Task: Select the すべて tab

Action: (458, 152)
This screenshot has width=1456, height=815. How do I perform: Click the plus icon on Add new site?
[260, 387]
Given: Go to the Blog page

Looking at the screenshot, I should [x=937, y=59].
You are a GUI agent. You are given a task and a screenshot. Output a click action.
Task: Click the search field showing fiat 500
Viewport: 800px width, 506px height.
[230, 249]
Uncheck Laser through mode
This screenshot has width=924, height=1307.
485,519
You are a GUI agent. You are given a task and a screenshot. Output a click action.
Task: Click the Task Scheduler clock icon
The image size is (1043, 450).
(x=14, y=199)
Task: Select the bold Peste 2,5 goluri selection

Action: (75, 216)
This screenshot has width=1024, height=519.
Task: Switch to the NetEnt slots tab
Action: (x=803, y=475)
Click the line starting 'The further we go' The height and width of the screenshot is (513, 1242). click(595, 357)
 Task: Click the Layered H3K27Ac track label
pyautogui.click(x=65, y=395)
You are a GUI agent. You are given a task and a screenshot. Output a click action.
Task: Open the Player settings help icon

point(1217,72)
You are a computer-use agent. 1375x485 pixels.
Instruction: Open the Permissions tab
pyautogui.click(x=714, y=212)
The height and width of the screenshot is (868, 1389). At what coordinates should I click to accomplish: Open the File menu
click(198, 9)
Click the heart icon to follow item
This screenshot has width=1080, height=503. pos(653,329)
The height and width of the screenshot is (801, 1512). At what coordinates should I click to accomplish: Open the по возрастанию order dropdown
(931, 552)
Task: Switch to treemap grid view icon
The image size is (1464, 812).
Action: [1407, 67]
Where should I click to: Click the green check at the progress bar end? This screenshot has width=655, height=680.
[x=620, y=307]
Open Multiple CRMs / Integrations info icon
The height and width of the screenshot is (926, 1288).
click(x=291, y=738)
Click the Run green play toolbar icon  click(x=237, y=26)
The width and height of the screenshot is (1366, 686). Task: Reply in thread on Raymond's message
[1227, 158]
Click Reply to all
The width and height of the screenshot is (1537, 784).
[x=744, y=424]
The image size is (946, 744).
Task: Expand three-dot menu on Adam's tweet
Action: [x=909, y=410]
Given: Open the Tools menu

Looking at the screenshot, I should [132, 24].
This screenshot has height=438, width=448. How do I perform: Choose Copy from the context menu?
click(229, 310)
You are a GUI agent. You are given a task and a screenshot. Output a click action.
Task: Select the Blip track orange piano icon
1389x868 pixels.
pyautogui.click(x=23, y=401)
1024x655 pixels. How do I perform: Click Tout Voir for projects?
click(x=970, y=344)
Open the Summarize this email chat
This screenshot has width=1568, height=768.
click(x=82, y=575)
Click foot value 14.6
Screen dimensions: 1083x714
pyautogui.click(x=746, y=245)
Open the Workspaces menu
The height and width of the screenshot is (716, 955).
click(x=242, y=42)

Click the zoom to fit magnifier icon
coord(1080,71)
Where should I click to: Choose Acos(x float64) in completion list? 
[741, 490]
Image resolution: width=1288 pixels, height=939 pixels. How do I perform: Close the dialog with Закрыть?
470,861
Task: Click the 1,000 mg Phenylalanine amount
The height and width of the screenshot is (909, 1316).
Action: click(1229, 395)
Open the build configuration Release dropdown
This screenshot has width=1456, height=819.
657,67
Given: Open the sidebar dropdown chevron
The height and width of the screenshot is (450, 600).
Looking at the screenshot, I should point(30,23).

# # # # # # #

● WORK TO BE COMPLETED:
Arrange every line of the material above as a two-column Markdown table headed No. and Line. Number the rows in order and skip any blank lines.

● ANSWER TO THE TASK:
| No. | Line |
|---|---|
| 1 | Task: Select the すべて tab |
| 2 | Action: (458, 152) |
| 3 | This screenshot has width=1456, height=815. How do I perform: Click the plus icon on Add new site? |
| 4 | [260, 387] |
| 5 | Given: Go to the Blog page |
| 6 | Looking at the screenshot, I should [x=937, y=59]. |
| 7 | You are a GUI agent. You are given a task and a screenshot. Output a click action. |
| 8 | Task: Click the search field showing fiat 500 |
| 9 | Viewport: 800px width, 506px height. |
| 10 | [230, 249] |
| 11 | Uncheck Laser through mode |
| 12 | This screenshot has width=924, height=1307. |
| 13 | 485,519 |
| 14 | You are a GUI agent. You are given a task and a screenshot. Output a click action. |
| 15 | Task: Click the Task Scheduler clock icon |
| 16 | The image size is (1043, 450). |
| 17 | (x=14, y=199) |
| 18 | Task: Select the bold Peste 2,5 goluri selection |
| 19 | Action: (75, 216) |
| 20 | This screenshot has width=1024, height=519. |
| 21 | Task: Switch to the NetEnt slots tab |
| 22 | Action: (x=803, y=475) |
| 23 | Click the line starting 'The further we go' The height and width of the screenshot is (513, 1242). click(595, 357) |
| 24 |  Task: Click the Layered H3K27Ac track label |
| 25 | pyautogui.click(x=65, y=395) |
| 26 | You are a GUI agent. You are given a task and a screenshot. Output a click action. |
| 27 | Task: Open the Player settings help icon |
| 28 | point(1217,72) |
| 29 | You are a computer-use agent. 1375x485 pixels. |
| 30 | Instruction: Open the Permissions tab |
| 31 | pyautogui.click(x=714, y=212) |
| 32 | The height and width of the screenshot is (868, 1389). At what coordinates should I click to accomplish: Open the File menu |
| 33 | click(198, 9) |
| 34 | Click the heart icon to follow item |
| 35 | This screenshot has width=1080, height=503. pos(653,329) |
| 36 | The height and width of the screenshot is (801, 1512). At what coordinates should I click to accomplish: Open the по возрастанию order dropdown |
| 37 | (931, 552) |
| 38 | Task: Switch to treemap grid view icon |
| 39 | The image size is (1464, 812). |
| 40 | Action: [1407, 67] |
| 41 | Where should I click to: Click the green check at the progress bar end? This screenshot has width=655, height=680. |
| 42 | [x=620, y=307] |
| 43 | Open Multiple CRMs / Integrations info icon |
| 44 | The height and width of the screenshot is (926, 1288). |
| 45 | click(x=291, y=738) |
| 46 | Click the Run green play toolbar icon  click(x=237, y=26) |
| 47 | The width and height of the screenshot is (1366, 686). Task: Reply in thread on Raymond's message |
| 48 | [1227, 158] |
| 49 | Click Reply to all |
| 50 | The width and height of the screenshot is (1537, 784). |
| 51 | [x=744, y=424] |
| 52 | The image size is (946, 744). |
| 53 | Task: Expand three-dot menu on Adam's tweet |
| 54 | Action: [x=909, y=410] |
| 55 | Given: Open the Tools menu |
| 56 | Looking at the screenshot, I should [132, 24]. |
| 57 | This screenshot has height=438, width=448. How do I perform: Choose Copy from the context menu? |
| 58 | click(229, 310) |
| 59 | You are a GUI agent. You are given a task and a screenshot. Output a click action. |
| 60 | Task: Select the Blip track orange piano icon |
| 61 | 1389x868 pixels. |
| 62 | pyautogui.click(x=23, y=401) |
| 63 | 1024x655 pixels. How do I perform: Click Tout Voir for projects? |
| 64 | click(x=970, y=344) |
| 65 | Open the Summarize this email chat |
| 66 | This screenshot has width=1568, height=768. |
| 67 | click(x=82, y=575) |
| 68 | Click foot value 14.6 |
| 69 | Screen dimensions: 1083x714 |
| 70 | pyautogui.click(x=746, y=245) |
| 71 | Open the Workspaces menu |
| 72 | The height and width of the screenshot is (716, 955). |
| 73 | click(x=242, y=42) |
| 74 | Click the zoom to fit magnifier icon |
| 75 | coord(1080,71) |
| 76 | Where should I click to: Choose Acos(x float64) in completion list?  |
| 77 | [741, 490] |
| 78 | Image resolution: width=1288 pixels, height=939 pixels. How do I perform: Close the dialog with Закрыть? |
| 79 | 470,861 |
| 80 | Task: Click the 1,000 mg Phenylalanine amount |
| 81 | The height and width of the screenshot is (909, 1316). |
| 82 | Action: click(1229, 395) |
| 83 | Open the build configuration Release dropdown |
| 84 | This screenshot has width=1456, height=819. |
| 85 | 657,67 |
| 86 | Given: Open the sidebar dropdown chevron |
| 87 | The height and width of the screenshot is (450, 600). |
| 88 | Looking at the screenshot, I should point(30,23). |